Work to be completed – Rewrite every entry below with "Given:" replaced by "Task:" wherever it occurs, leaving all other text unchanged.

*** Records for the exercise

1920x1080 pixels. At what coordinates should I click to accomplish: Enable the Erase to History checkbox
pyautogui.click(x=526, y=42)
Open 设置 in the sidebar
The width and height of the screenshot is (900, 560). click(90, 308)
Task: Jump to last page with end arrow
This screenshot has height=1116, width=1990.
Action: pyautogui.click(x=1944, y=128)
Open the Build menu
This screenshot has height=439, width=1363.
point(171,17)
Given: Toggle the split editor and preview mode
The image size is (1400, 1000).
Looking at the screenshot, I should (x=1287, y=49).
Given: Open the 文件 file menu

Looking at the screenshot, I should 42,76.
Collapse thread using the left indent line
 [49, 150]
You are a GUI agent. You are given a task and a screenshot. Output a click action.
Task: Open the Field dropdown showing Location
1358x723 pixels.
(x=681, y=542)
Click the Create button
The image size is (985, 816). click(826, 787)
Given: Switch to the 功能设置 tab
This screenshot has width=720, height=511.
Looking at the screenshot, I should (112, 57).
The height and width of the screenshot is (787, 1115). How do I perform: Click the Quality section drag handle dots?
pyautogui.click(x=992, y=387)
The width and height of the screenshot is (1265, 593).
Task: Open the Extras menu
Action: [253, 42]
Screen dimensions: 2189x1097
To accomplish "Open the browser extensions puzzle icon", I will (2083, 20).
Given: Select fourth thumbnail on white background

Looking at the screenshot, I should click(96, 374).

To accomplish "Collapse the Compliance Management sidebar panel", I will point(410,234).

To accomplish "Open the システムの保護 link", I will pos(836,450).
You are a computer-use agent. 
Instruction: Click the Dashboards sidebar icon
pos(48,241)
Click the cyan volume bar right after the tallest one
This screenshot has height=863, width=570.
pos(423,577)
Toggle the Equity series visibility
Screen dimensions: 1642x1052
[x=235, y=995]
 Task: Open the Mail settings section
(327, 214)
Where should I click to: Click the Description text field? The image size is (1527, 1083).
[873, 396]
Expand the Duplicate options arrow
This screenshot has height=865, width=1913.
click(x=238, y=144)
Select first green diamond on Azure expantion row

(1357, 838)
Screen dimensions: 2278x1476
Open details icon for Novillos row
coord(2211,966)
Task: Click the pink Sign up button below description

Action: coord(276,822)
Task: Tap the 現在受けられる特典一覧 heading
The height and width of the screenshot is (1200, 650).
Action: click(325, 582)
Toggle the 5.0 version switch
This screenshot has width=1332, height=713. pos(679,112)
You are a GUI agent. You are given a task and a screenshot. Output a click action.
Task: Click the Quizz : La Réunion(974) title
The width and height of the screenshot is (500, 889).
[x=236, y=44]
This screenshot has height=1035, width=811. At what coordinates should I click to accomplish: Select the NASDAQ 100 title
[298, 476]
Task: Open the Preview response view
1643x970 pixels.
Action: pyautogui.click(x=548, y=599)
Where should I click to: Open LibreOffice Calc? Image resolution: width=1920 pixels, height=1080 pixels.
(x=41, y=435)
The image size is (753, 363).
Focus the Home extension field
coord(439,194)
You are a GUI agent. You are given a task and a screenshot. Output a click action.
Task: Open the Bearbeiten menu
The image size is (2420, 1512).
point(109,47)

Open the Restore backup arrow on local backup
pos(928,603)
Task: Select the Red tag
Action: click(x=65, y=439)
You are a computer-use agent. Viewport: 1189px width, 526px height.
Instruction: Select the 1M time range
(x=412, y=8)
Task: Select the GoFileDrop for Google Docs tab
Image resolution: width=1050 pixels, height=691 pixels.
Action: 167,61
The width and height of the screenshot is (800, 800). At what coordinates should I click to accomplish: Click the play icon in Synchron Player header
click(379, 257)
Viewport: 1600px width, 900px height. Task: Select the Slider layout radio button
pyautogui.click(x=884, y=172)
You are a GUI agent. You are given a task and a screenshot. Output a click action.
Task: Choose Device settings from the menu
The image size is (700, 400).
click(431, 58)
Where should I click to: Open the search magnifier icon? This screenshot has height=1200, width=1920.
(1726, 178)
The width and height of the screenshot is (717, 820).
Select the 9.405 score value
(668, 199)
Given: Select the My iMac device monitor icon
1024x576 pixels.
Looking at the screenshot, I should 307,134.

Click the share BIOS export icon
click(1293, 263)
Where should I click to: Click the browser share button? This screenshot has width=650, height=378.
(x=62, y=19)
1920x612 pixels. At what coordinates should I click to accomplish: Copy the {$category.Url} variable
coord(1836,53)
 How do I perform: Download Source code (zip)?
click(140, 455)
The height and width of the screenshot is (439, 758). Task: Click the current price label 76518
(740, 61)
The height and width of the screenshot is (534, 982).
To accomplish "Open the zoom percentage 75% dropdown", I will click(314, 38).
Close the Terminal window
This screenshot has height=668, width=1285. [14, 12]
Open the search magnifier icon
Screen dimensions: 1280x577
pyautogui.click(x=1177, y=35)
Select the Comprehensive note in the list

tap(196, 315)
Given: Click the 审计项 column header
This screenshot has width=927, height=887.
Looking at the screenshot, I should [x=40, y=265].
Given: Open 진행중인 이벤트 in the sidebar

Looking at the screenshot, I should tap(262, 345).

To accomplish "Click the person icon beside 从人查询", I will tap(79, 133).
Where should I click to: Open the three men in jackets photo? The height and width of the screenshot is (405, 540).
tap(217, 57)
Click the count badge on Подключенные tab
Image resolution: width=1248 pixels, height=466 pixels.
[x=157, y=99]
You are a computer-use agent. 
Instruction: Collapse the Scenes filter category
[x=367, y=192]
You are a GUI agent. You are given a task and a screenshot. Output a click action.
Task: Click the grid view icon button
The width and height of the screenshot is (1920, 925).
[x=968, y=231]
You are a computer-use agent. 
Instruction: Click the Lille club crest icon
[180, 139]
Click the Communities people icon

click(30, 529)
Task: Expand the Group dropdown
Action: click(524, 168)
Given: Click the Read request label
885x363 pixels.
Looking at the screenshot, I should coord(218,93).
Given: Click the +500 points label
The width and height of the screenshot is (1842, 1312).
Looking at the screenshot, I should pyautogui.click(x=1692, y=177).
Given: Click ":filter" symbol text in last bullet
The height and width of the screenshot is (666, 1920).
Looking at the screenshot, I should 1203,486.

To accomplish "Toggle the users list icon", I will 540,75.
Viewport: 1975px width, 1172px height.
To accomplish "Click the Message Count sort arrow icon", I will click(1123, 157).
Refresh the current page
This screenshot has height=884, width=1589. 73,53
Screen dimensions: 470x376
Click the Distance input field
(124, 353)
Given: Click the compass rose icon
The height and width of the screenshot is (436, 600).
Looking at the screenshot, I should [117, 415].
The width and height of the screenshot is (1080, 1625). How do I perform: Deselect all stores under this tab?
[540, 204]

******

Solution to the problem –
1920x1080 pixels. At what coordinates should I click to accomplish: Enable the Erase to History checkbox
pyautogui.click(x=526, y=42)
Open 设置 in the sidebar
The width and height of the screenshot is (900, 560). click(90, 308)
Task: Jump to last page with end arrow
This screenshot has height=1116, width=1990.
Action: pyautogui.click(x=1944, y=128)
Open the Build menu
This screenshot has height=439, width=1363.
point(171,17)
Task: Toggle the split editor and preview mode
The image size is (1400, 1000).
Looking at the screenshot, I should (x=1287, y=49).
Task: Open the 文件 file menu

Looking at the screenshot, I should 42,76.
Collapse thread using the left indent line
 [49, 150]
You are a GUI agent. You are given a task and a screenshot. Output a click action.
Task: Open the Field dropdown showing Location
1358x723 pixels.
(x=681, y=542)
Click the Create button
The image size is (985, 816). click(826, 787)
Task: Switch to the 功能设置 tab
This screenshot has width=720, height=511.
Looking at the screenshot, I should (112, 57).
The height and width of the screenshot is (787, 1115). How do I perform: Click the Quality section drag handle dots?
pyautogui.click(x=992, y=387)
The width and height of the screenshot is (1265, 593).
Task: Open the Extras menu
Action: [253, 42]
Screen dimensions: 2189x1097
To accomplish "Open the browser extensions puzzle icon", I will (2083, 20).
Task: Select fourth thumbnail on white background

Looking at the screenshot, I should click(96, 374).

To accomplish "Collapse the Compliance Management sidebar panel", I will point(410,234).

To accomplish "Open the システムの保護 link", I will pos(836,450).
You are a computer-use agent. 
Instruction: Click the Dashboards sidebar icon
pos(48,241)
Click the cyan volume bar right after the tallest one
This screenshot has height=863, width=570.
pos(423,577)
Toggle the Equity series visibility
Screen dimensions: 1642x1052
[x=235, y=995]
 Task: Open the Mail settings section
(327, 214)
Where should I click to: Click the Description text field? The image size is (1527, 1083).
[873, 396]
Expand the Duplicate options arrow
This screenshot has height=865, width=1913.
click(x=238, y=144)
Select first green diamond on Azure expantion row

(1357, 838)
Screen dimensions: 2278x1476
Open details icon for Novillos row
coord(2211,966)
Task: Click the pink Sign up button below description

Action: coord(276,822)
Task: Tap the 現在受けられる特典一覧 heading
The height and width of the screenshot is (1200, 650).
Action: click(325, 582)
Toggle the 5.0 version switch
This screenshot has width=1332, height=713. pos(679,112)
You are a GUI agent. You are given a task and a screenshot. Output a click action.
Task: Click the Quizz : La Réunion(974) title
The width and height of the screenshot is (500, 889).
[x=236, y=44]
This screenshot has height=1035, width=811. At what coordinates should I click to accomplish: Select the NASDAQ 100 title
[298, 476]
Task: Open the Preview response view
1643x970 pixels.
Action: pyautogui.click(x=548, y=599)
Where should I click to: Open LibreOffice Calc? Image resolution: width=1920 pixels, height=1080 pixels.
(x=41, y=435)
The image size is (753, 363).
Focus the Home extension field
coord(439,194)
You are a GUI agent. You are given a task and a screenshot. Output a click action.
Task: Open the Bearbeiten menu
The image size is (2420, 1512).
point(109,47)

Open the Restore backup arrow on local backup
pos(928,603)
Task: Select the Red tag
Action: click(x=65, y=439)
You are a computer-use agent. Viewport: 1189px width, 526px height.
Instruction: Select the 1M time range
(x=412, y=8)
Task: Select the GoFileDrop for Google Docs tab
Image resolution: width=1050 pixels, height=691 pixels.
Action: 167,61
The width and height of the screenshot is (800, 800). At what coordinates should I click to accomplish: Click the play icon in Synchron Player header
click(379, 257)
Viewport: 1600px width, 900px height. Task: Select the Slider layout radio button
pyautogui.click(x=884, y=172)
You are a GUI agent. You are given a task and a screenshot. Output a click action.
Task: Choose Device settings from the menu
The image size is (700, 400).
click(431, 58)
Where should I click to: Open the search magnifier icon? This screenshot has height=1200, width=1920.
(1726, 178)
The width and height of the screenshot is (717, 820).
Select the 9.405 score value
(668, 199)
Task: Select the My iMac device monitor icon
1024x576 pixels.
Looking at the screenshot, I should 307,134.

Click the share BIOS export icon
click(1293, 263)
Where should I click to: Click the browser share button? This screenshot has width=650, height=378.
(x=62, y=19)
1920x612 pixels. At what coordinates should I click to accomplish: Copy the {$category.Url} variable
coord(1836,53)
 How do I perform: Download Source code (zip)?
click(140, 455)
The height and width of the screenshot is (439, 758). Task: Click the current price label 76518
(740, 61)
The height and width of the screenshot is (534, 982).
To accomplish "Open the zoom percentage 75% dropdown", I will click(314, 38).
Close the Terminal window
This screenshot has height=668, width=1285. [14, 12]
Open the search magnifier icon
Screen dimensions: 1280x577
pyautogui.click(x=1177, y=35)
Select the Comprehensive note in the list

tap(196, 315)
Task: Click the 审计项 column header
This screenshot has width=927, height=887.
Looking at the screenshot, I should [x=40, y=265].
Task: Open 진행중인 이벤트 in the sidebar

Looking at the screenshot, I should tap(262, 345).

To accomplish "Click the person icon beside 从人查询", I will tap(79, 133).
Where should I click to: Open the three men in jackets photo? The height and width of the screenshot is (405, 540).
tap(217, 57)
Click the count badge on Подключенные tab
Image resolution: width=1248 pixels, height=466 pixels.
[x=157, y=99]
You are a computer-use agent. 
Instruction: Collapse the Scenes filter category
[x=367, y=192]
You are a GUI agent. You are given a task and a screenshot. Output a click action.
Task: Click the grid view icon button
The width and height of the screenshot is (1920, 925).
[x=968, y=231]
You are a computer-use agent. 
Instruction: Click the Lille club crest icon
[180, 139]
Click the Communities people icon

click(30, 529)
Task: Expand the Group dropdown
Action: click(524, 168)
Task: Click the Read request label
885x363 pixels.
Looking at the screenshot, I should coord(218,93).
Task: Click the +500 points label
The width and height of the screenshot is (1842, 1312).
Looking at the screenshot, I should pyautogui.click(x=1692, y=177).
Task: Click ":filter" symbol text in last bullet
The height and width of the screenshot is (666, 1920).
Looking at the screenshot, I should 1203,486.

To accomplish "Toggle the users list icon", I will 540,75.
Viewport: 1975px width, 1172px height.
To accomplish "Click the Message Count sort arrow icon", I will click(1123, 157).
Refresh the current page
This screenshot has height=884, width=1589. 73,53
Screen dimensions: 470x376
Click the Distance input field
(124, 353)
Task: Click the compass rose icon
The height and width of the screenshot is (436, 600).
Looking at the screenshot, I should [117, 415].
The width and height of the screenshot is (1080, 1625). How do I perform: Deselect all stores under this tab?
[540, 204]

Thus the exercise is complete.